■ **Required action**: Please keep pictures out and return the lines below exactly, from the one holding "Viewport: 790px width, 710px height." through the last, both included.

■ **Available records**:
※
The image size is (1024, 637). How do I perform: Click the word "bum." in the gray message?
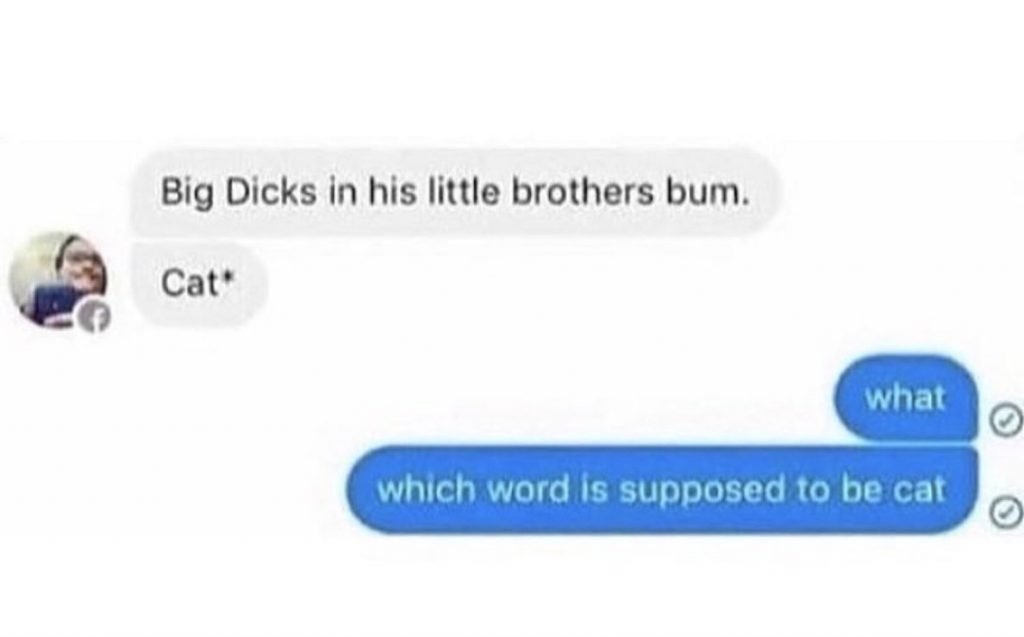(706, 193)
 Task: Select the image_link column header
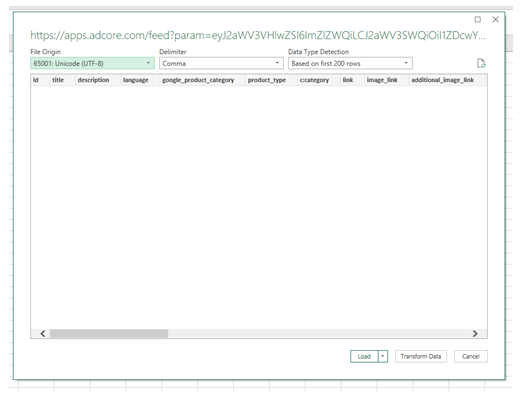tap(382, 80)
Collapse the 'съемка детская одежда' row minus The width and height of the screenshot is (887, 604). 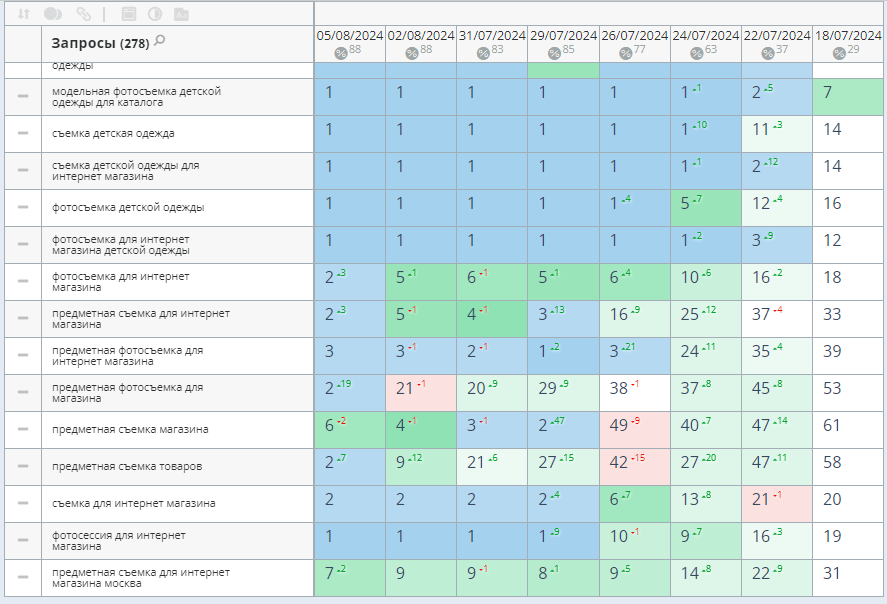22,134
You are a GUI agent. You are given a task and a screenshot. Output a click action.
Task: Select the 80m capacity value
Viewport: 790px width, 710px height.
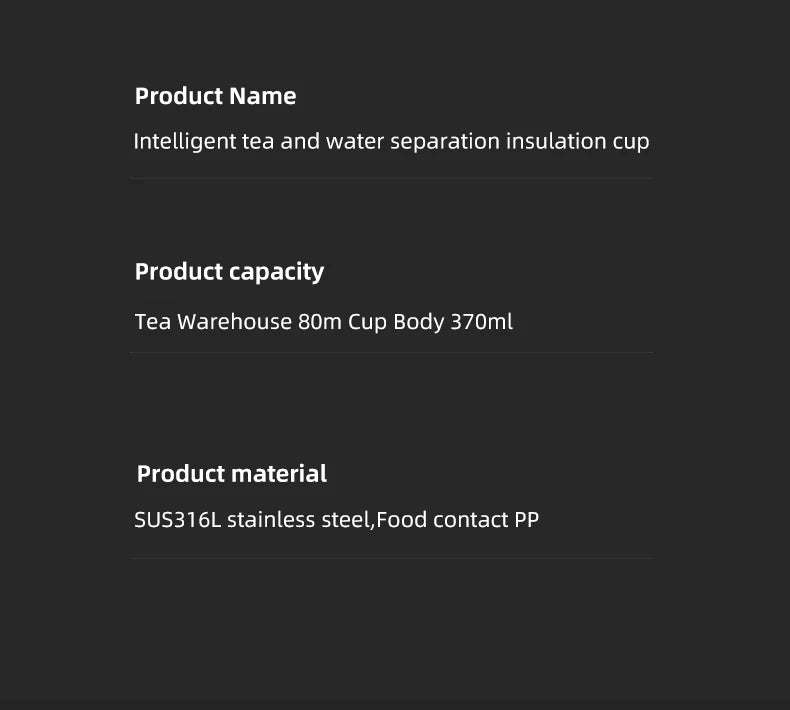320,322
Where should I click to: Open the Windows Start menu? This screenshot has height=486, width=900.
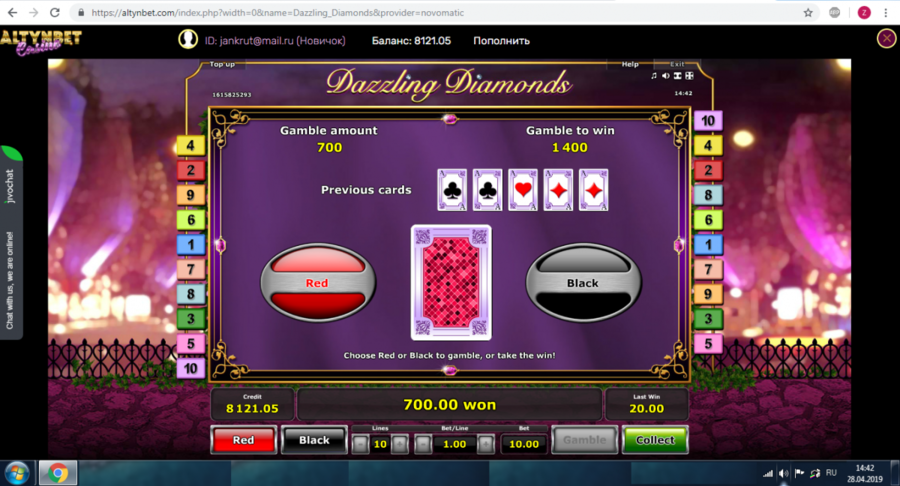click(17, 474)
※
■ **Answer**:
Viewport: 790px width, 710px height.
320,322
Where should I click to: Open the Windows Start menu? This screenshot has height=486, width=900.
click(17, 474)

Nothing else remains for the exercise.